‘Jo Jeeta Wohi Sikandar’ (1992) is probably the first name which comes to one’s mind when one thinks of Hindi films which featured characters in high schools. The Hindi film industry has not made too many films in this genre. One can just think of a few more names like ‘Rok Sako To Rok Lo’ (2004) and ‘Sixteen’ (2013) – these are films which featured the trials and tribulations of teenagers studying in high schools. Karan Johar’s ‘Student Of The Year’ (2012) was a vastly entertaining but quite unrealistic portrayal of high school life in India. The success of the film encouraged Johar to make more films in the same franchise. He handed over the reins to Punit Malhotra to make the second film in the franchise titled ‘Student Of The Year 2’. While one’s expectation from the film is the same as the first one, one also expects a good dose of action since Tiger Shroff is leading the show here.
Rohan (Tiger Shroff) and Mridula (Tara Sutaria) are childhood sweethearts who grew up studying in Pishorilal Chamanlal School. At one point, Mridula shifts to the upscale St. Teresa High School and College. Since that day, Rohan has been harbouring the dream to study in St.
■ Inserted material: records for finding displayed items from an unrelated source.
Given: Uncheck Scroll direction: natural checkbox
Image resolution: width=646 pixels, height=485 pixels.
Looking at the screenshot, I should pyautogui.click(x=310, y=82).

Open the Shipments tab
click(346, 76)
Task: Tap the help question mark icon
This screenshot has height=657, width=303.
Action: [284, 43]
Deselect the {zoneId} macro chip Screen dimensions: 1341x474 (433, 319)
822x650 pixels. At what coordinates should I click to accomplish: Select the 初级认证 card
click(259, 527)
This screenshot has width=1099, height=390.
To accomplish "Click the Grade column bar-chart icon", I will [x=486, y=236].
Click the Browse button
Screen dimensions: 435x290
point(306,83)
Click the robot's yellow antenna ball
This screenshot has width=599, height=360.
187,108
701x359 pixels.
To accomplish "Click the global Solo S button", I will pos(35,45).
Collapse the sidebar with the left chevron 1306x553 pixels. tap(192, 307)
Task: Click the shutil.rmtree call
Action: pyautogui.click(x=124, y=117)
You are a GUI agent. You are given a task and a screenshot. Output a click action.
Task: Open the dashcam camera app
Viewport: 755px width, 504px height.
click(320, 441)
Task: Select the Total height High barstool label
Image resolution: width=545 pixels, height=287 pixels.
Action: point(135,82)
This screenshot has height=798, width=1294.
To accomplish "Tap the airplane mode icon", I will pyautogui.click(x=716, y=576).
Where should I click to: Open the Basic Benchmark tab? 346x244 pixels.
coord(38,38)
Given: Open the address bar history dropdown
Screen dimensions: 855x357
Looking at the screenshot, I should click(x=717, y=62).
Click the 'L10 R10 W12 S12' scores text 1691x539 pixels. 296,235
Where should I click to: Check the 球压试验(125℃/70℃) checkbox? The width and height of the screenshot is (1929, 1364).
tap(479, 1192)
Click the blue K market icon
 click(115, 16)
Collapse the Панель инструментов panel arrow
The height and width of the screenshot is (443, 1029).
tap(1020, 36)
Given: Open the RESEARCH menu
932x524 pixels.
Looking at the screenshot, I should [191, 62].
Teresa so that he can be around Mridula again. Finally, Rohan gets an admission in St. Teresa through a sports-based scholarship. When he meets Mridula (or Mia as she calls herself now) there, he finds that she has changed drastically as a person. She tells him times have changed and the equation between them is not the same anymore. Soon, Mia has a change of heart when she sees Rohan outperforming Manav (Aditya Seal), the star student of the school/college and falls for him all over again. Meanwhile, Tiger is troubled by the antics of Shreya (Ananya Panday), the school trustee’s daughter.
Despite all the implausible and unrealistic things it depicted, ‘Student Of The Year’ was a fairly layered film which touched upon various aspects of the three protagonists’ and a few other important characters’ lives. In ‘Student Of The Year 2’, the supporting parts have not been etched out very well. In fact, most of them have been merely used as props. While the first film in the installment scored well on the emotional quotient, this one falters in that department. A lot of scenes and sequences are rushed into, thereby reducing their overall impact. For instance, the audience does not feel the love or the bond Rohan and Mridula had while studying at Pishorilal; their whole relationship is conveyed to us in a montage in which, a poor spin-off of “Ishq Wala Love” plays in the background. While Shreyas change of heart comes across as fairly natural, the same cannot be said about the U-turn Mridula at a crucial juncture of the narrative.
Now, let us have a look at what works in the film. Barring the first 15-20 minutes, where the narrative has been constructed a little haphazardly and the over-the-top humour does not work, the film turns out to be an entertaining fare. Sure, the aforementioned problems are there but the screenplay maintains a good rhythm and flow with some minor but effective twists thrown in for good measure. The penultimate moments of the climatic sequence make a strong impact but the whole setting looks a little constrained, hence robbing the sequence of dynamism. Just like ‘Student Of The Year’, this film too revolved around high school life but the makers try to give an impression that it is a college based setting.
In an interview which Karan Johar gave prior to the release of ‘Student Of The Year’, he was asked as to why did he cast 24-27 year olds like Varun Dhawan and Sidharth Malhotra as high school kids, he replied when you cast teenagers in a film, it restricts the audience of that film. You have to cast proper ‘heroes’ even if you are making a film about high school students, so that more people come to watch the film. I guess they have applied the same formula to this film. Tiger Shroff still needs to polish his act and dialogue delivery/diction but he does well in the two departments he excels in – action and dance. His endearing sweet-and-innocent good boy charm works well for this film. Out of the two girls, Ananya Panday leaves a lasting impression with the ease and comfort she displays in front of the camera. Aditya Seal has given a good account of himself right from the time he made his debut as a child actor in ‘Ek Chhoti Si Love Story’ (2002) and is definitely someone who deserves leading parts in a film. There are some good actors like Manoj Pahwa, Ayesha Raza Mishra, Chetan Pandit and Sameer Soni but all of them have been wasted in roles that gives them limited scope to perform.
‘Student Of The Year 2’ does not live up to the standards of ‘Student Of The Year’, a film which was finely crafted and was a solid ‘bubble-gum’ entertainer but it is, nonetheless, a fun, entertaining fare that merits a watch.